I had negotiated a driver outside the hotel complex on Friday evening and - true to his word - young Ngurah was at the hotel front lobby at 8am sharp. And boy, did he ever have questions! His dream is to move to LA and make lots of money so his questions centered around life in America (he couldn't seem to grasp that Canada was a separate country).
Okay, so Hinduism permeates life here. The second overall impression is that traffic makes getting anywhere painful. And I mean PAINFUL. There doesnt seem to be much of a highway existence. Getting from place to place means driving the urban, narrow, crowded streets from town to town. And one town simply melds into the next.
Ubud is a major city two hours north of Nua Dusa (the beach resort area). It's a town filled with artisans of every type and their stores line the streets, mile after mile: paintings, Hindu carvings in stone and wood, furniture, etc. We arrived at Ubud's Sacred Monkey Forest Sanctuary at 10am and, just as Ngarah promised, the park was filled with monkeys (grey haired and greedy long tailed Balinese macaques) and temples. Quite the place!

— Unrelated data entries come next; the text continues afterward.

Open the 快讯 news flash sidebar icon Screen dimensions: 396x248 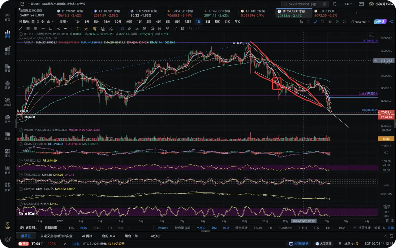[7, 51]
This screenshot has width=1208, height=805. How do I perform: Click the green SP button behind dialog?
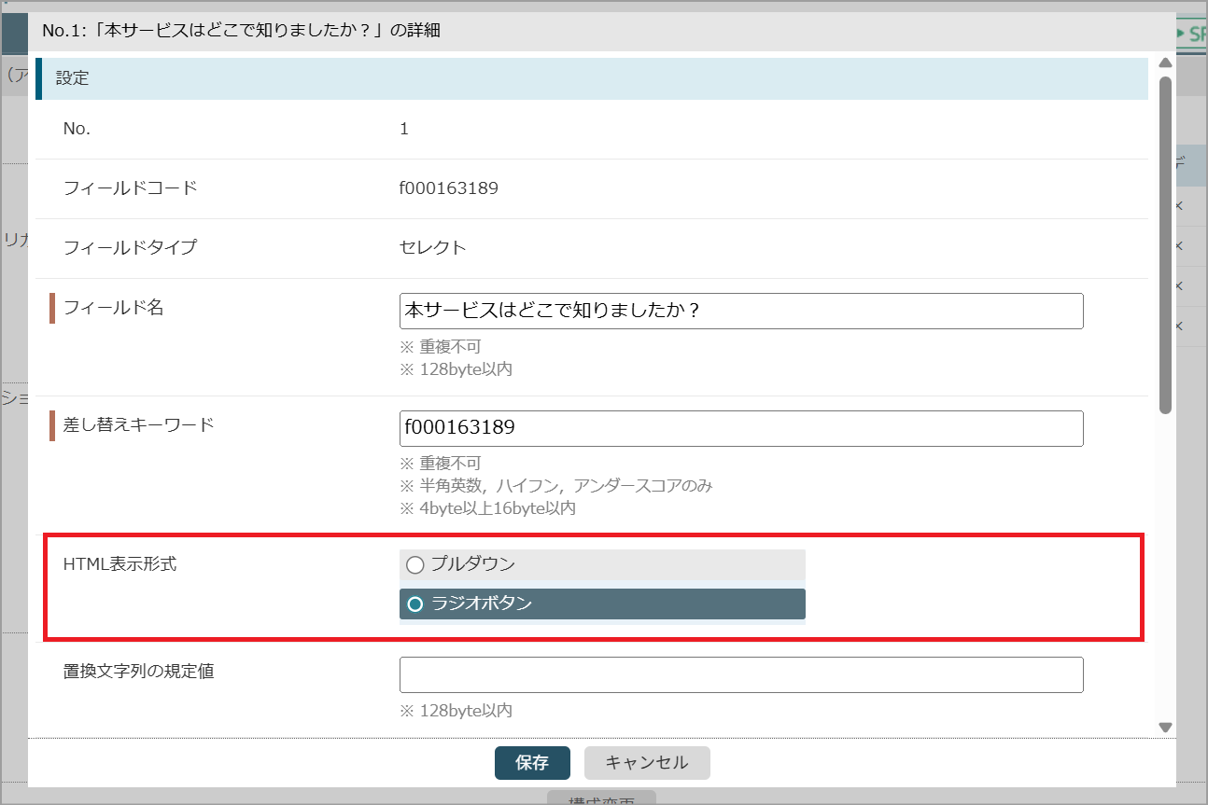[x=1192, y=35]
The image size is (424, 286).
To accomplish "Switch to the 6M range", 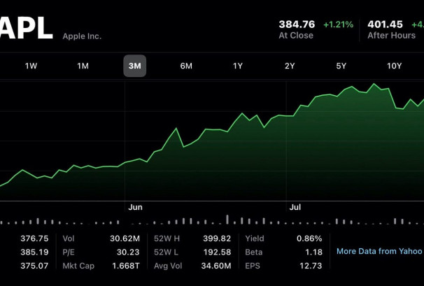I will coord(186,66).
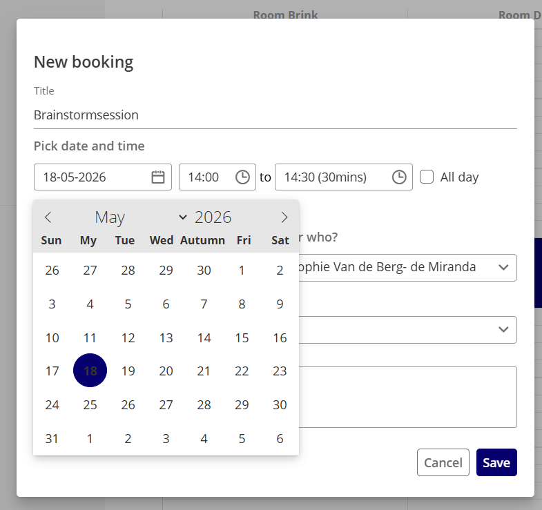Click the Cancel button

point(443,462)
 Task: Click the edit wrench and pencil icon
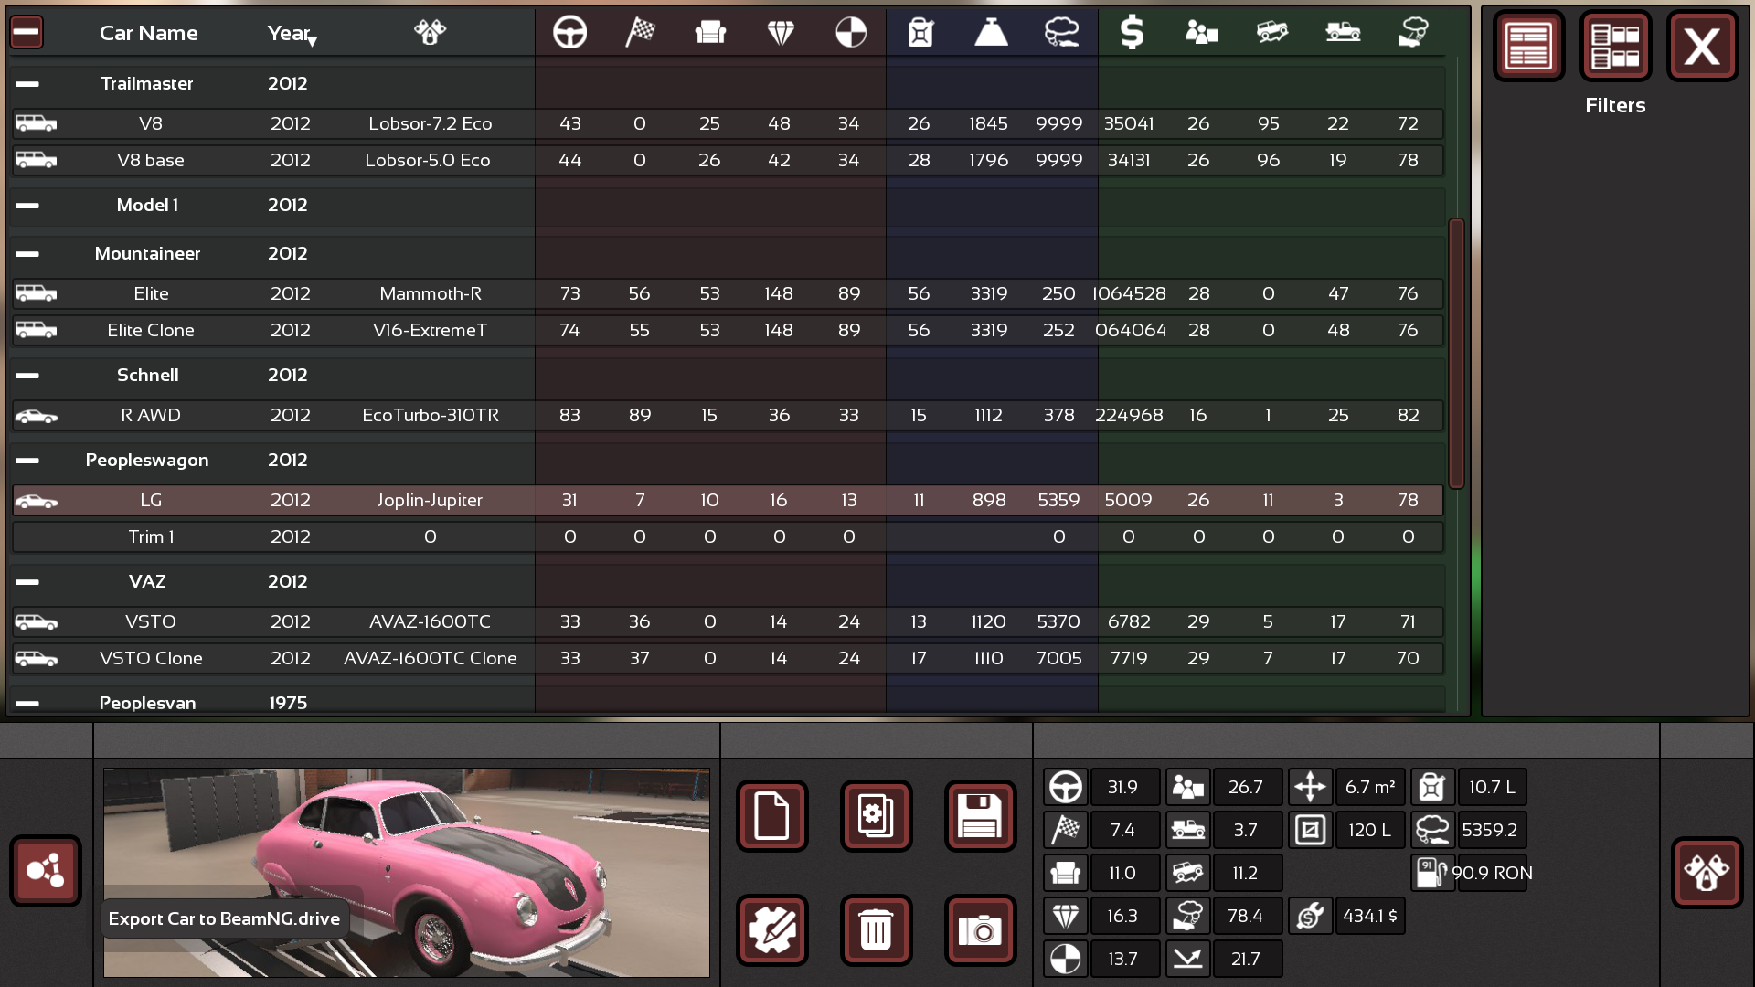772,930
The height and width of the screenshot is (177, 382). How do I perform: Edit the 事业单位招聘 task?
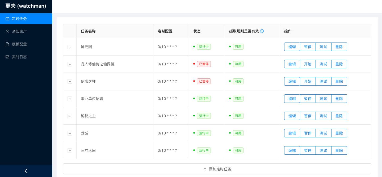292,99
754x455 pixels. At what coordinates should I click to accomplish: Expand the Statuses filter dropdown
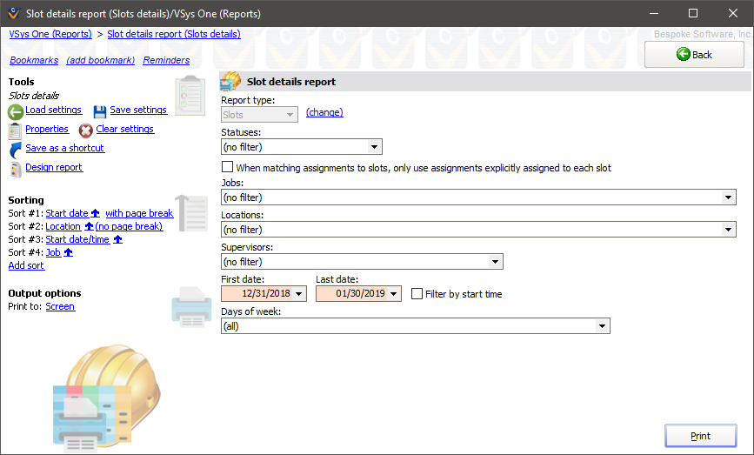(x=374, y=147)
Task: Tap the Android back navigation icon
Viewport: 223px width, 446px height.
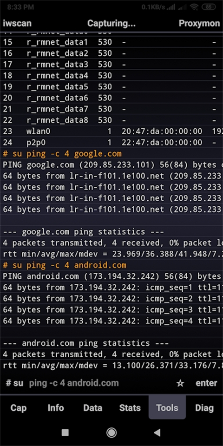Action: click(x=157, y=433)
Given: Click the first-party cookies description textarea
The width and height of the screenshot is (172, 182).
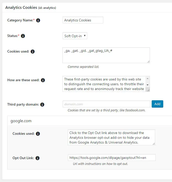Looking at the screenshot, I should [104, 84].
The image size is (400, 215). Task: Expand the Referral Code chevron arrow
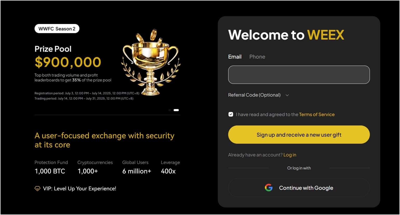click(x=287, y=95)
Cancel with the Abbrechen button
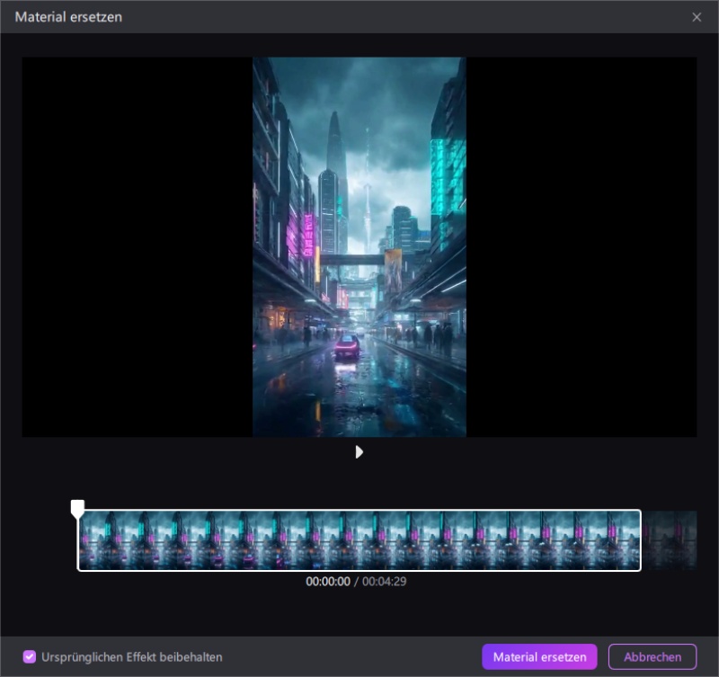Viewport: 719px width, 677px height. pos(652,657)
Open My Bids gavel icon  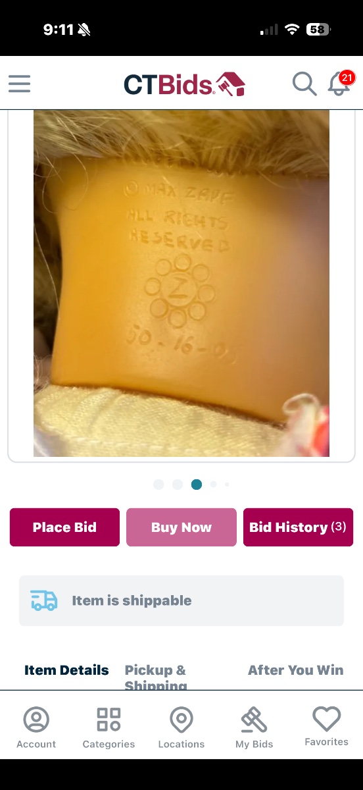[x=254, y=727]
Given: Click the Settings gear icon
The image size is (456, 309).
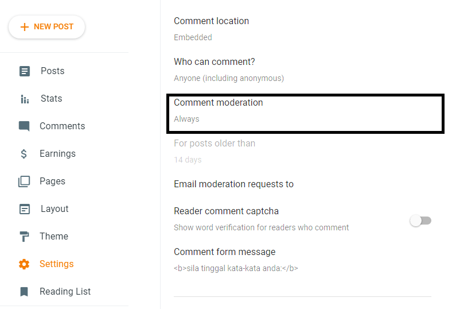Looking at the screenshot, I should click(x=24, y=264).
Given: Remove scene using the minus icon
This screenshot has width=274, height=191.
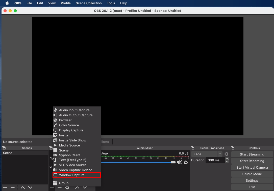Looking at the screenshot, I should 13,187.
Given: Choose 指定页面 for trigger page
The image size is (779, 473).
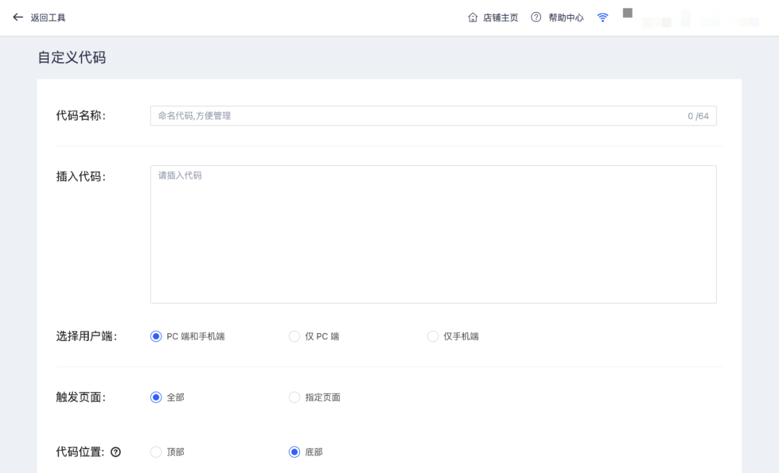Looking at the screenshot, I should coord(294,397).
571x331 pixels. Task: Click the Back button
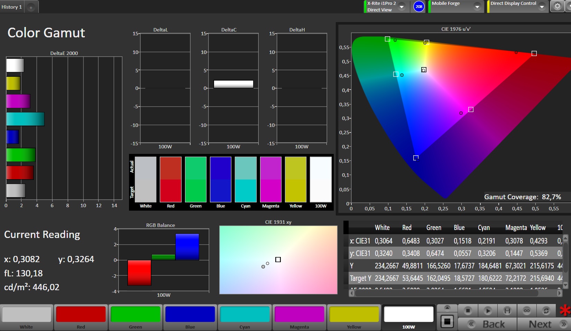(x=487, y=324)
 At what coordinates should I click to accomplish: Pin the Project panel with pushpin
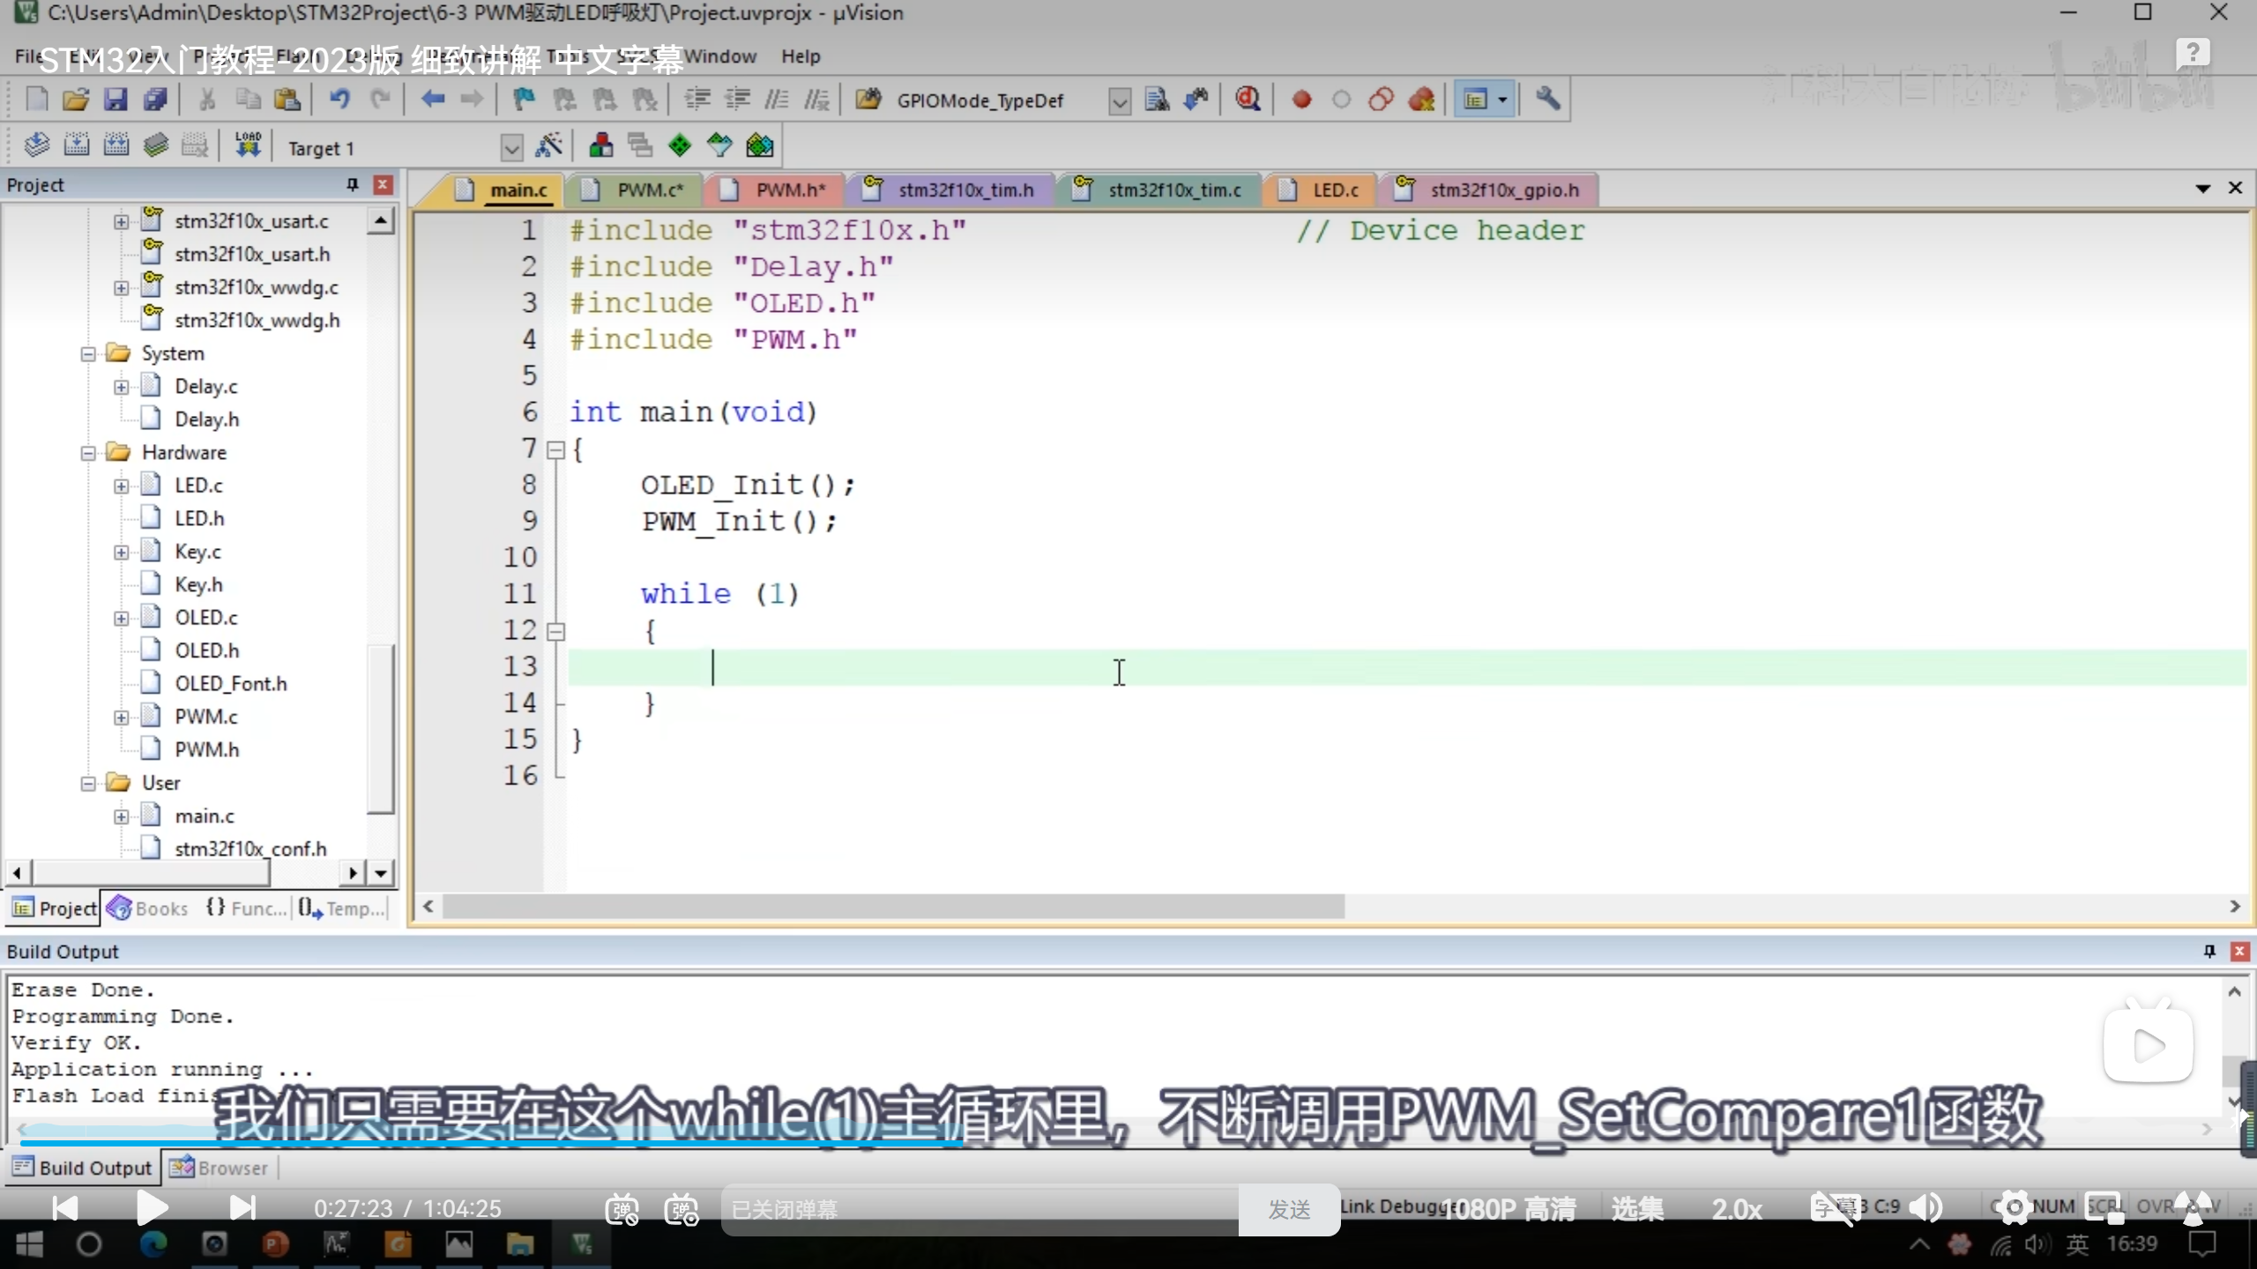[353, 185]
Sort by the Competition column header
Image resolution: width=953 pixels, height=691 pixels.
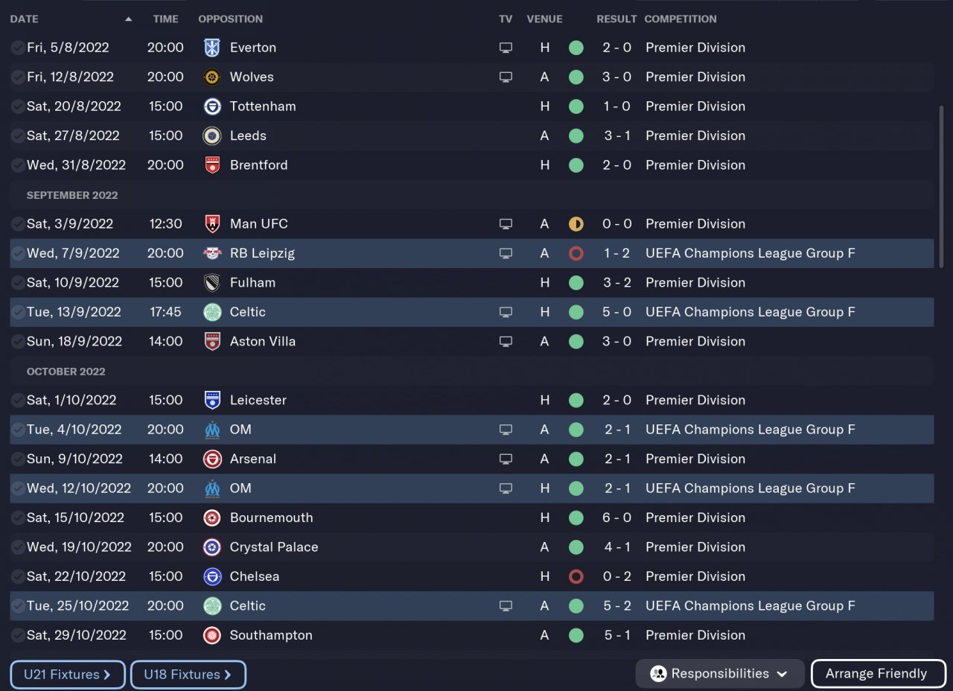point(680,19)
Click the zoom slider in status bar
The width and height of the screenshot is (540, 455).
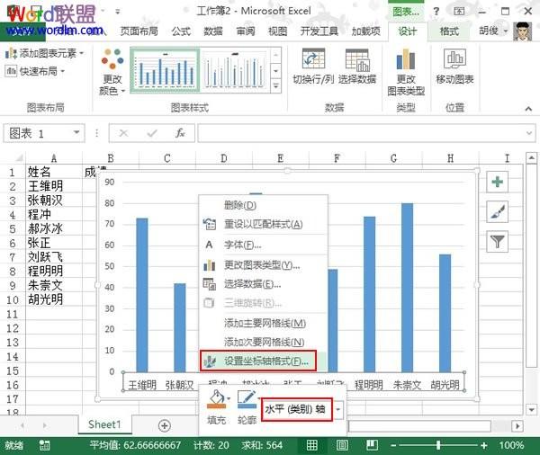point(437,445)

From there it was on to see the most amazing terraced rice fields we have ever seen. The pics speak for themselves. The Balinese plant three rice crops every year.
Next, it was on to a coffee plantation to see how the luwak helps produce the richest coffee bean in the world! Here's a luwak:The little guys are picky: they only select the best beans, digest them, poop them out (sorry!), and then the pooped out beans are roasted (these are they!!):I had a cup of the stuff (the beans sell for $50 per 100g) - an interesting flavour indeed! We also sampled a number of other coffees - yes, all these were presented to us!
Temples are everywhere. And tiny shrines are everywhere. And people set food offerings all over the sidewalks - everywhere!! - three times a day. So one needn't go far to experience a temple. But Ngarah took us to one of the more major complexes southeast of Ubud. We had to adorn sarongs to enter.
Pam had fun trying out the musical instruments used for ceremonies.
This isn't related to anything, except to show something local that is bizarre... All along the streets, shops well bottles of gasoline! Can you imagine that happening in Canada?!
By the time we were finished at the temple, it was 1pm. And the noise and traffic and incense of Bali were making us long for the beach at the Melia. After all, Bali is our end-of-vacation rest spot. So we felt we had gotten a good sense of life here and headed back to the hotel. By 2pm we said good bye to Ngarah, wished him all the best with his LA dreams, and hit the beach and pool until 5pm. Sitting on the beach, we were surprised to see a long Hindu procession coming to perform a ceremony at a small beachfront temple.
Dinner was at one of the hotel's restaurants. Following dinner, we took in a short cultural show which showed some of Bali's great costumes and told stories to traditional music which we couldn't figure out for the life of us!! Fun to see, nonetheless.
And so ended our last full day of vacation. The long trip home starts on Sunday.